RB: Because now they have—I mean, this is also just because there are so many more sort of special edition caps—but now they have the cap that has the American flag on the side. I forget what holiday that’s for.
CDRB: President’s Day, or something. All the holidays.
AB: All of them.
RB: Well, because now they have a Memorial Day cap, where they do it in camo—
CDRB: Right.
RB: —which in addition to being obnoxious is just so ugly. It’s unspeakable.
AB: Yeah. And they also have the Fourth of July cap, right?
CDRB: Oh, where the logo is in stars and stripes?
RB: It’s in stars and stripes.
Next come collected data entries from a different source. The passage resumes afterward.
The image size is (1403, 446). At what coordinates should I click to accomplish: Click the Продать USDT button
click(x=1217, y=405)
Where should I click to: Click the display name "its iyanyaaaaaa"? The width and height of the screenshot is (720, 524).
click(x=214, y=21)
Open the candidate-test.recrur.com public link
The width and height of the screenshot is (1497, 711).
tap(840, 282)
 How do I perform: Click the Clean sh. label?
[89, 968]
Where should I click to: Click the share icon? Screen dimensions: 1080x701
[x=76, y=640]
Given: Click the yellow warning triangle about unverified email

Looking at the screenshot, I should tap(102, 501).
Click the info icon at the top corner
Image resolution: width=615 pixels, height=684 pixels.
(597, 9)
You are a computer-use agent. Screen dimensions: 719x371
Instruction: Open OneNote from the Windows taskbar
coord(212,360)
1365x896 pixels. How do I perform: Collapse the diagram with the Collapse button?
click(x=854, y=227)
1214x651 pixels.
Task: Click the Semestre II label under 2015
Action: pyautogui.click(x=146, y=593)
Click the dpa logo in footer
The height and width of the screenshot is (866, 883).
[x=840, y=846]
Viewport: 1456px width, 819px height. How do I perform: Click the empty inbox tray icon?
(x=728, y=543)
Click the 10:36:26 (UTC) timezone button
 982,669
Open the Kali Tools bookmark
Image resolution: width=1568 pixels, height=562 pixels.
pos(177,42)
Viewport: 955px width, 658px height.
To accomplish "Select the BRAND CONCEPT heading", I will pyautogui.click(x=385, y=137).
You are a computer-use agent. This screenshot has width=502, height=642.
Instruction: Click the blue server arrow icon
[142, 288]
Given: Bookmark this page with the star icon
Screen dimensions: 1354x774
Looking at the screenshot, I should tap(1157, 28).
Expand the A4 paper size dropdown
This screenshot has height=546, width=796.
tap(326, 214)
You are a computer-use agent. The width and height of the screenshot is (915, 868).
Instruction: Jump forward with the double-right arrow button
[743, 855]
And they do a different version of it every year. I don’t think there’s a Labor Day cap. But there’s one that has the flag on the side.
AB: If they’re going to do camo caps, they should do the trendier camo that’s like the trees . . .
CDRB: Oh. Realtree.
AB: Yeah, like Realtree. It should be Realtree.
CDRB: I would buy a Realtree New York Yankees jersey.
RB: What’s Realtree?
CDRB: Realtree is what hunters wear.
RB: I remember that baseball, like everything else, got really nationalistic when 9/11 happened. And of course the World Series in 2001, the Yankees were in it. They had to stop the playoffs for a few days. That was the only playoffs that were happening when 9/11 occurred.
CDRB: Right.
RB: So they postponed things for a little while. And then everyone was so excited that the Yankees got to the World Series, and sad that they lost, I think, to the Diamondbacks that year.
CDRB: Oh my god, yeah.
AB: Wow. I had forgotten about that.
CDRB: Devastating.
RB: But it was still this very, very sentimental, heartwarming thing that they made it back. And that’s where George W. Bush threw out the first pitch, right?
CDRB: I think you’re right, yeah. I mean, my entire memory of that World Series is that one little hit by Luis Gonzalez off of Mariano to win in Game 7.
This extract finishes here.